→ Collected data:
----
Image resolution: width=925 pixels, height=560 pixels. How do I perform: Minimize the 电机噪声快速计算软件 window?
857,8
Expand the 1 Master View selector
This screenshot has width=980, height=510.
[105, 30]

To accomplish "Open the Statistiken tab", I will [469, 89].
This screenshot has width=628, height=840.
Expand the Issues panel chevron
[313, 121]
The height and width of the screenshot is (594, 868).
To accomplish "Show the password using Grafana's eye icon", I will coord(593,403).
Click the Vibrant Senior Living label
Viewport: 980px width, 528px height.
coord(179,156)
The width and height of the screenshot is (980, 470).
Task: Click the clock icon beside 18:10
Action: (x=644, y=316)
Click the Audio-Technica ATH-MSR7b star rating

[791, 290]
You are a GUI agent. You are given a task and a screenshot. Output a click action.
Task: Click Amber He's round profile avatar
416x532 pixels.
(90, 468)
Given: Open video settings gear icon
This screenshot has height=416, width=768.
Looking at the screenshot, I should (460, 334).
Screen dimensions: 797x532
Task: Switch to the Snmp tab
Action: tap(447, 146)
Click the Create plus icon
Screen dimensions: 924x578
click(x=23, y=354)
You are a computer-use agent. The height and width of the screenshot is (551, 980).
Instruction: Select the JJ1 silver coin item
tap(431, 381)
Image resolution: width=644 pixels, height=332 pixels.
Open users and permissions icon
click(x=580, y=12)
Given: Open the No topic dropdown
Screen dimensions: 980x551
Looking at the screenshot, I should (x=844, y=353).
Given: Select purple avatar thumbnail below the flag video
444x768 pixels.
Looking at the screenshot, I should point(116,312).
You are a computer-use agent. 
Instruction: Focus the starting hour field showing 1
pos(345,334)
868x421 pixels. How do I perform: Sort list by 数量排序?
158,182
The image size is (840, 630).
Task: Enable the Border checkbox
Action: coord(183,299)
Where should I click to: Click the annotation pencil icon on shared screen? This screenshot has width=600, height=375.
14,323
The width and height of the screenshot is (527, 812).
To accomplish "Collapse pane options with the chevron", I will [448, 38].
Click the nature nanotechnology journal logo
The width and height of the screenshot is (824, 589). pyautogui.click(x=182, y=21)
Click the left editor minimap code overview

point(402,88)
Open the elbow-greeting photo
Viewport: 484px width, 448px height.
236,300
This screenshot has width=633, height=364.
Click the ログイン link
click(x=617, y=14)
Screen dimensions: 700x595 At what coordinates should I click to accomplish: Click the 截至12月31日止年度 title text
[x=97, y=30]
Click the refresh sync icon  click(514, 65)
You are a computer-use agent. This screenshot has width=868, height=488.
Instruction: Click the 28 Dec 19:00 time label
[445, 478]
----
→ Your instructions:
Give all the records above again, wording unchanged.

→ Answer to this task:
Image resolution: width=925 pixels, height=560 pixels. How do I perform: Minimize the 电机噪声快速计算软件 window?
857,8
Expand the 1 Master View selector
This screenshot has width=980, height=510.
[105, 30]

To accomplish "Open the Statistiken tab", I will [469, 89].
This screenshot has width=628, height=840.
Expand the Issues panel chevron
[313, 121]
The height and width of the screenshot is (594, 868).
To accomplish "Show the password using Grafana's eye icon", I will coord(593,403).
Click the Vibrant Senior Living label
Viewport: 980px width, 528px height.
coord(179,156)
The width and height of the screenshot is (980, 470).
Task: Click the clock icon beside 18:10
Action: (x=644, y=316)
Click the Audio-Technica ATH-MSR7b star rating

[791, 290]
You are a GUI agent. You are given a task and a screenshot. Output a click action.
Task: Click Amber He's round profile avatar
416x532 pixels.
(90, 468)
Given: Open video settings gear icon
This screenshot has height=416, width=768.
Looking at the screenshot, I should (460, 334).
Screen dimensions: 797x532
Task: Switch to the Snmp tab
Action: tap(447, 146)
Click the Create plus icon
Screen dimensions: 924x578
click(x=23, y=354)
You are a computer-use agent. The height and width of the screenshot is (551, 980).
Instruction: Select the JJ1 silver coin item
tap(431, 381)
Image resolution: width=644 pixels, height=332 pixels.
Open users and permissions icon
click(x=580, y=12)
Given: Open the No topic dropdown
Screen dimensions: 980x551
Looking at the screenshot, I should (x=844, y=353).
Given: Select purple avatar thumbnail below the flag video
444x768 pixels.
Looking at the screenshot, I should point(116,312).
You are a computer-use agent. 
Instruction: Focus the starting hour field showing 1
pos(345,334)
868x421 pixels. How do I perform: Sort list by 数量排序?
158,182
The image size is (840, 630).
Task: Enable the Border checkbox
Action: coord(183,299)
Where should I click to: Click the annotation pencil icon on shared screen? This screenshot has width=600, height=375.
14,323
The width and height of the screenshot is (527, 812).
To accomplish "Collapse pane options with the chevron", I will [448, 38].
Click the nature nanotechnology journal logo
The width and height of the screenshot is (824, 589). pyautogui.click(x=182, y=21)
Click the left editor minimap code overview

point(402,88)
Open the elbow-greeting photo
Viewport: 484px width, 448px height.
236,300
This screenshot has width=633, height=364.
Click the ログイン link
click(x=617, y=14)
Screen dimensions: 700x595 At what coordinates should I click to accomplish: Click the 截至12月31日止年度 title text
[x=97, y=30]
Click the refresh sync icon  click(514, 65)
You are a computer-use agent. This screenshot has width=868, height=488.
Instruction: Click the 28 Dec 19:00 time label
[445, 478]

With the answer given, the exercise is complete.